WHAT TO DO: Gather every line below that contains the word "resolution" and copy each one out in full.

DATASET ROWS:
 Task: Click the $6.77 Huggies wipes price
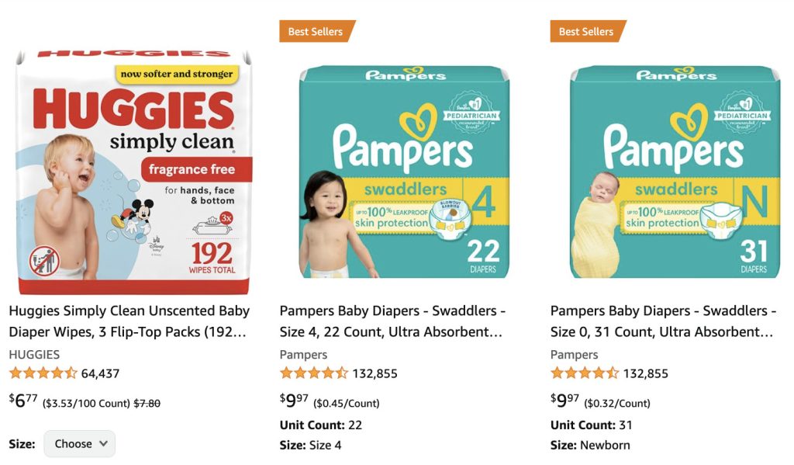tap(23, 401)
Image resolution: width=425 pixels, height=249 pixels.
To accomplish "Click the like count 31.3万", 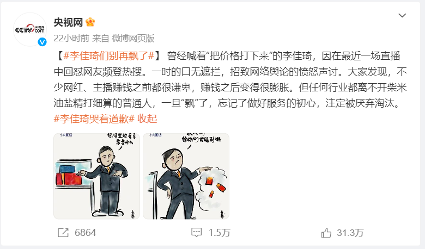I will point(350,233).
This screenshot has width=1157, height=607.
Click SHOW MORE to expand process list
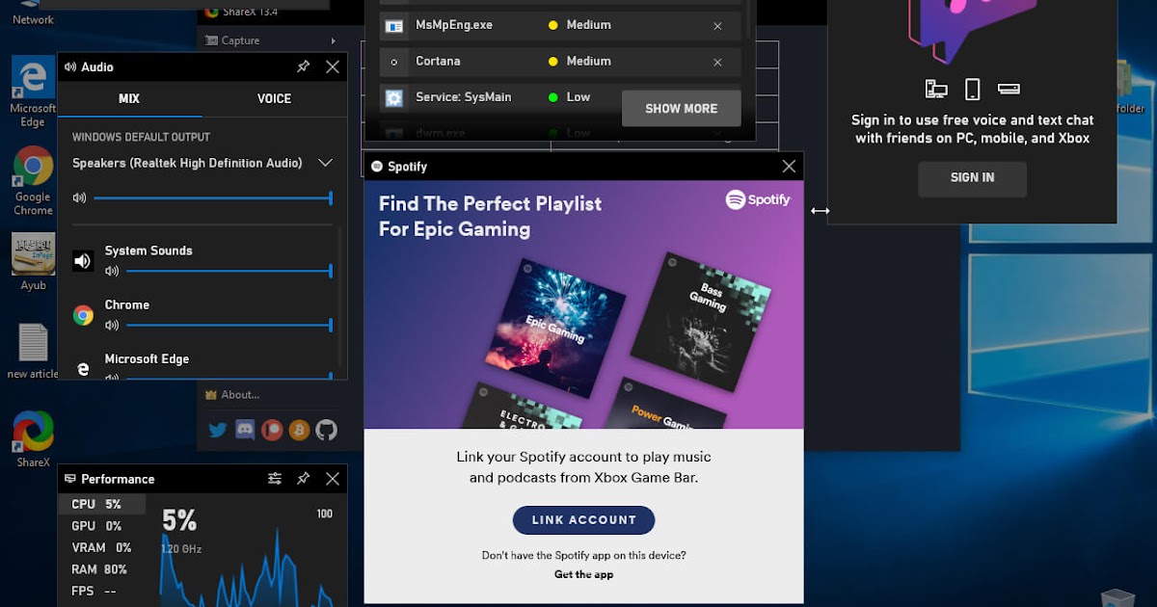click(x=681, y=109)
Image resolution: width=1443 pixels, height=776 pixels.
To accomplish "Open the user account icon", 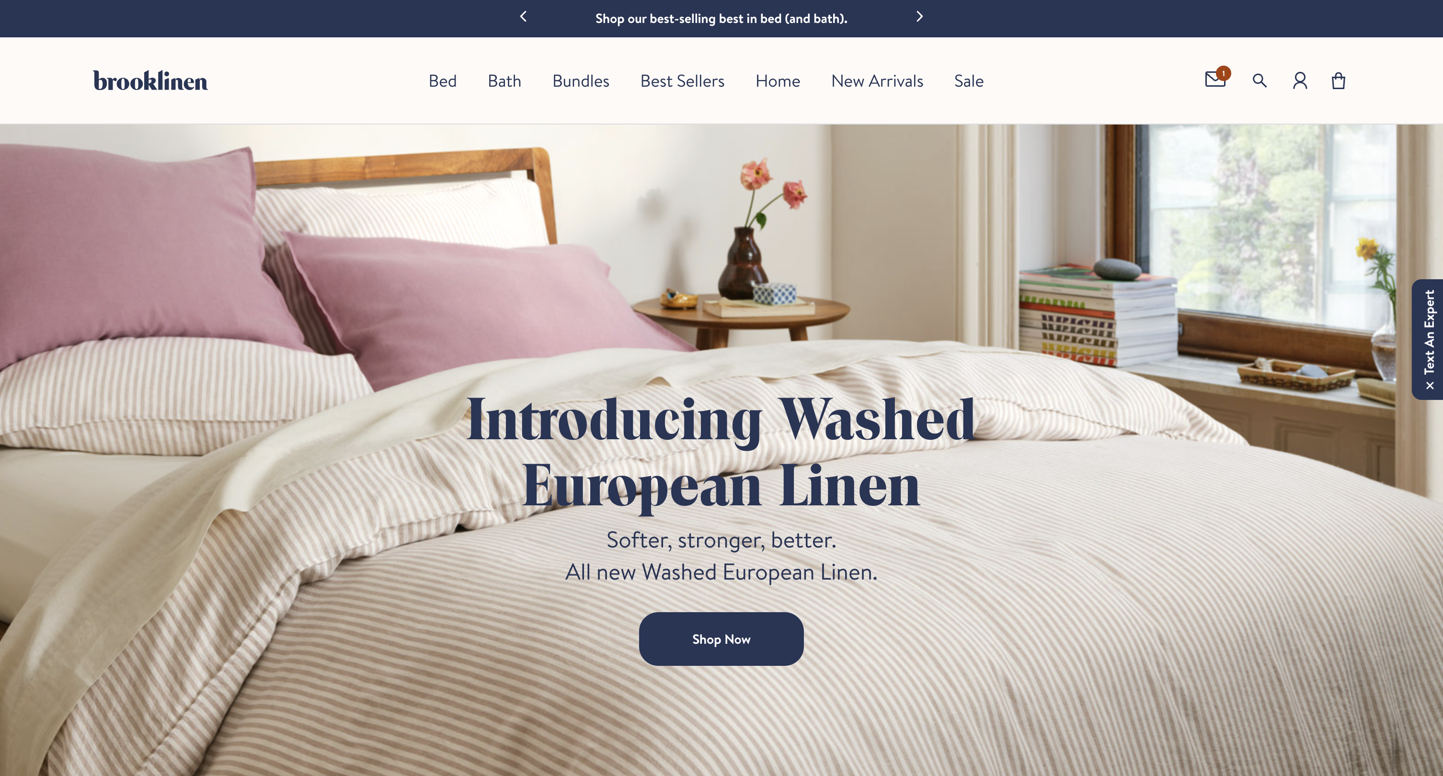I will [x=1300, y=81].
* * *
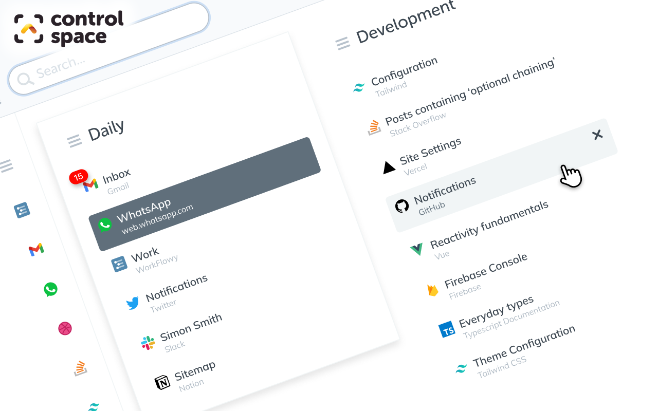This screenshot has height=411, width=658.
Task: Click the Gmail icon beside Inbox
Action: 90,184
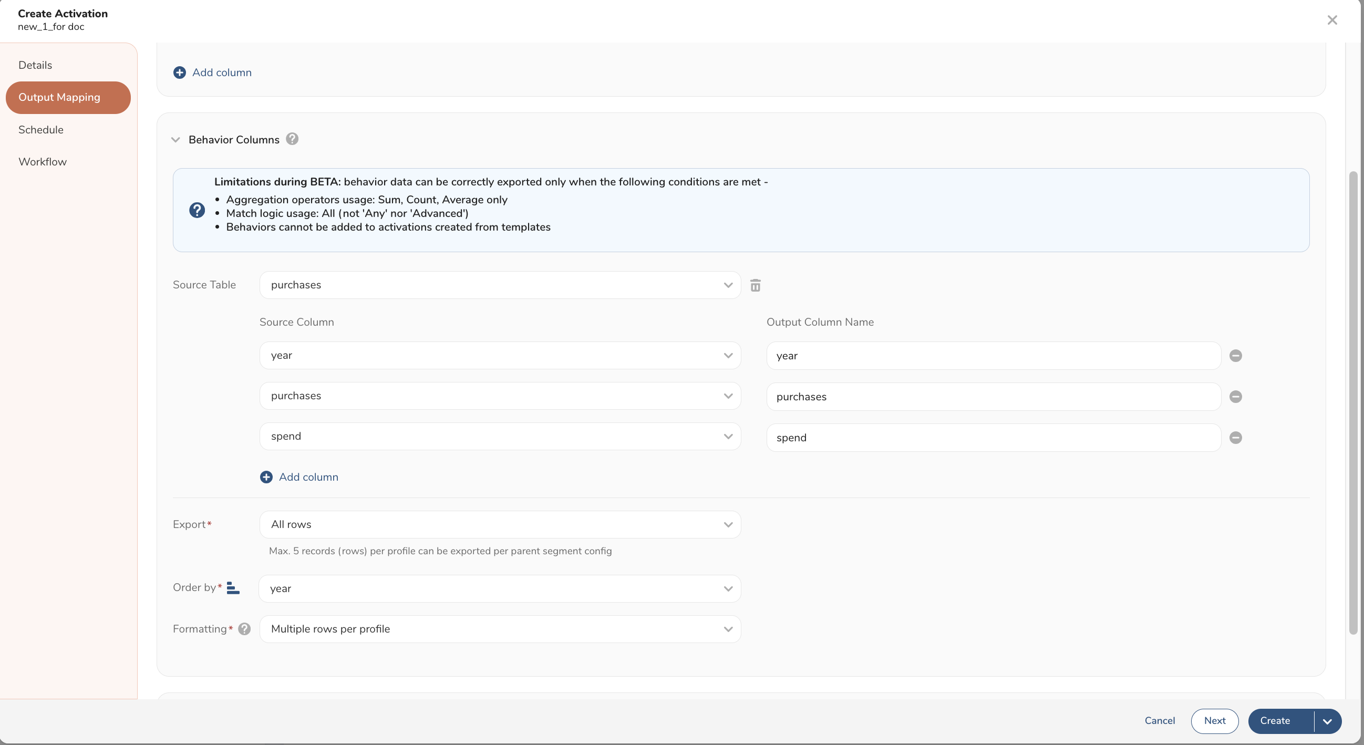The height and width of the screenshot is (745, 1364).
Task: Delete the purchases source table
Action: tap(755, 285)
==
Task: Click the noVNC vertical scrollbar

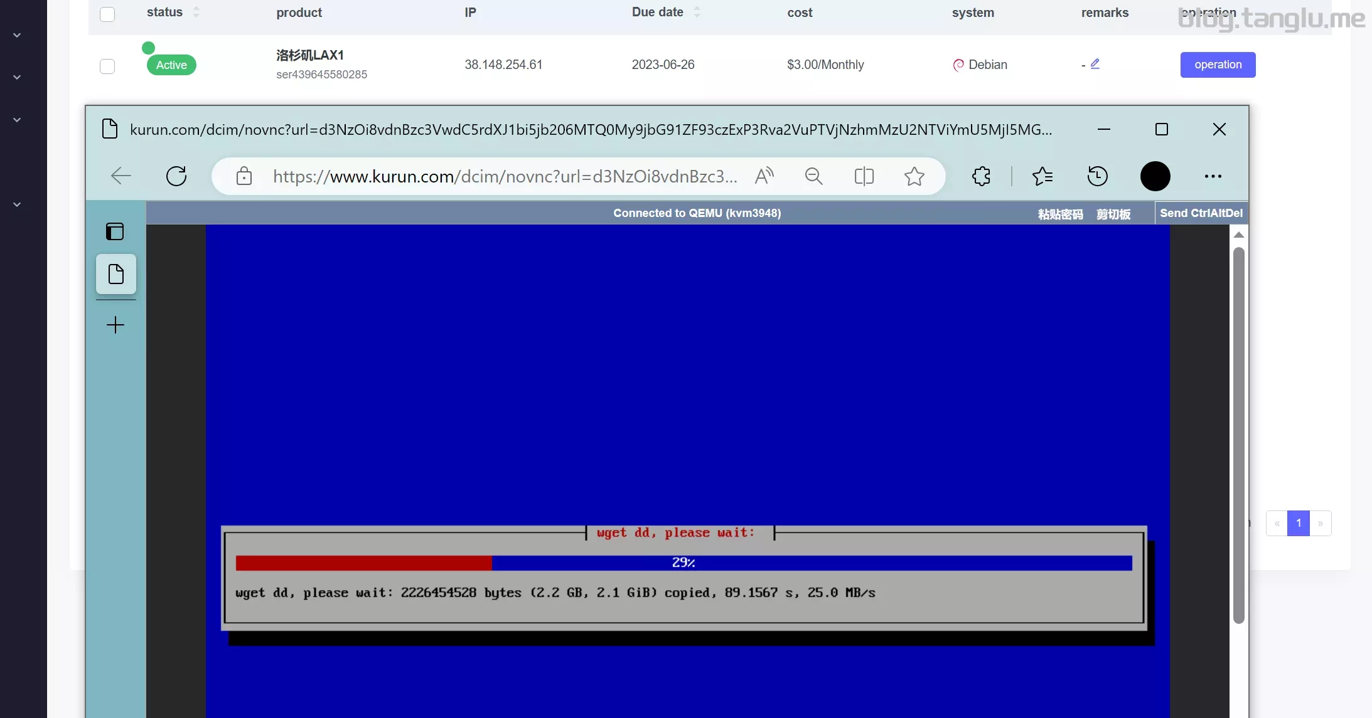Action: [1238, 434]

SOLUTION TO THIS EXERCISE:
Image resolution: width=425 pixels, height=249 pixels.
Image resolution: width=1443 pixels, height=776 pixels.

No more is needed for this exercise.